Concentration is the BstDNA polysaccharase of 8U/ μ l;
Nucleic acid dye: 1000 × SYBRGreenI;
Positive control: gardnerella vaginalis genomic dna;
Negative control: 100mMTris-HCl (pH8.0) and 50mMEDTA.
Embodiment 2 gardnerella vaginalis specific detection
2.1LAMP specific detection
Test strains comprises the gardnerella vaginalis being separated from BV patient's vaginal secretions and obtaining, and propionibacterium, purple Zymomonas mobilis and Prey irrigate each 1 strain of bacterium.

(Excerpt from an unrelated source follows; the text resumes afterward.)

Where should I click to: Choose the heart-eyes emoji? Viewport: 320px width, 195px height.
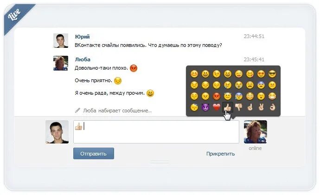261,74
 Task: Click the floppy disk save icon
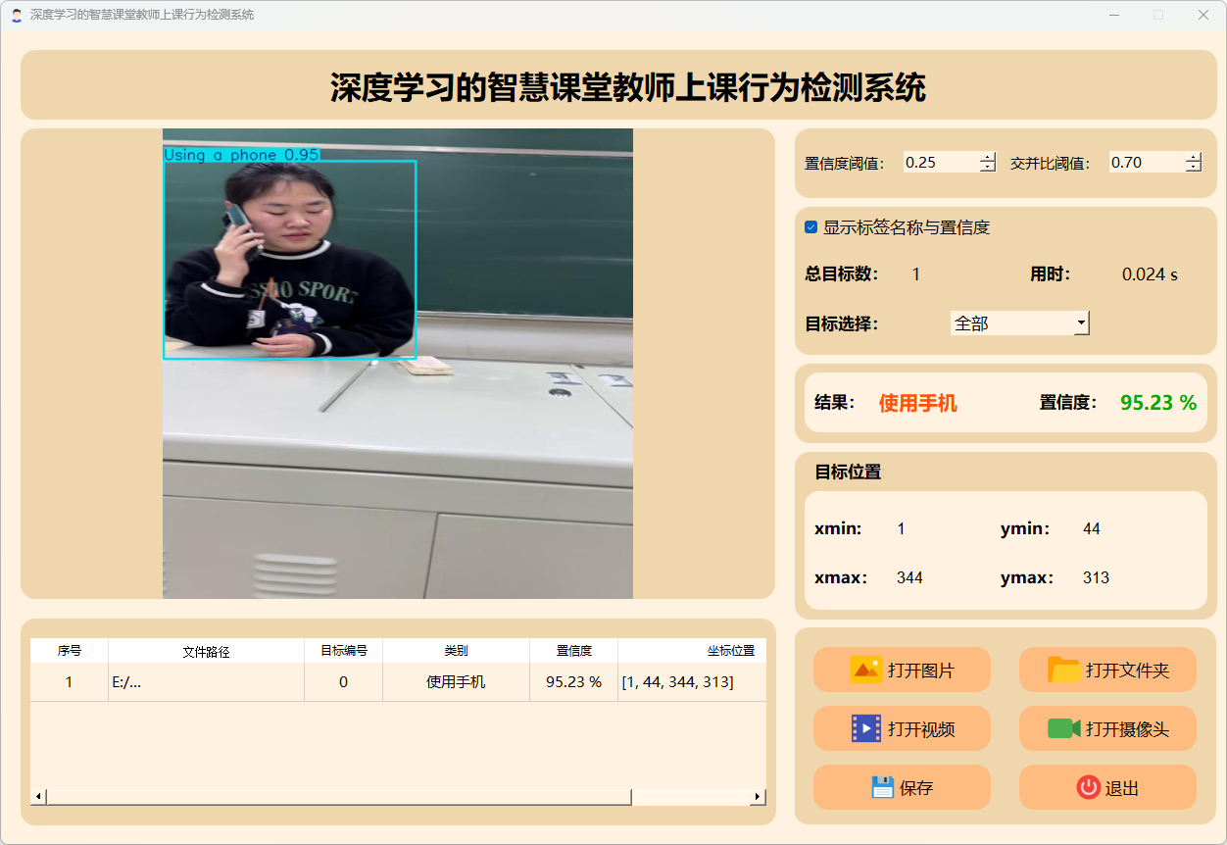pyautogui.click(x=882, y=787)
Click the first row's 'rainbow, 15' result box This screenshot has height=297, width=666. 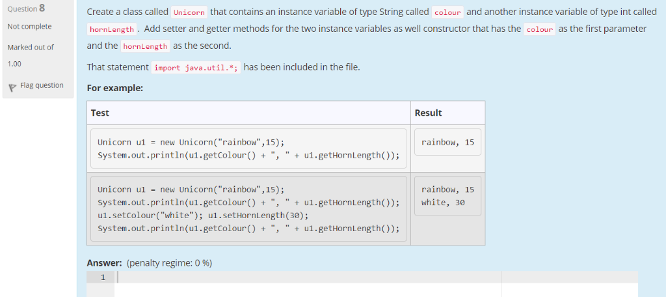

The test kit using embodiment 1 to prepare detects according to following steps:
(1) be inoculated in by test strains on PDA flat board, after streak culture, collection is also centrifugal, adds 50 μ lCTAB extraction buffers, and conveniently CTAB method extracts DNA;
(2) in PCR pipe, prepare 25 μ l reaction systems, wherein four kinds of each 1 μ l of primer, reaction buffer 2.5 μ l, the BstDNA polysaccharase 1 μ l of 8U/ μ l, step (1) gained template DNA 2 μ l, add water and be supplemented to 25 μ l, and using gardnerella vaginalis genomic dna as positive control, using 100mMTris-HClpH8.0 and 50mMEDTA as negative control;
(3) by PCR pipe in step (2) in 63 DEG C of isothermal reaction 60min;
(4) analysis judges reaction product result: in (3), add 1 μ l1000 × SYBRGreenI in gained reaction product, and if reaction solution color is orange, represent that result is negative, if reaction solution color is green, expression result is positive.
2.2 detected result
All present green in the PCR pipe of gardnerella vaginalis, and its colour developing result making bacterial strain is orange, shows that primer has very strong specificity.
Embodiment 3 gardnerella vaginalis sensitivity technique
3.1LAMP sensitivity technique
Extract gardnerella vaginalis DNA according to the step (1) of embodiment 2, and be diluted to 100ng, 10ng, 1ng, 100pg, 10pg, 1pg, 100fg totally 7 gradients with 10 times of concentration series dilution methods.
LAMP reaction system and reaction conditions and interpretation of result are with step (2)-(4) of embodiment 2.
3.2 detected result
Except DNA concentration be 100fg PCR pipe display orange except, all present green in the PCR pipe of all the other concentration, show that the lowest detection limit of detection method of the present invention reaches 1pgDNA, sensitivity is very high.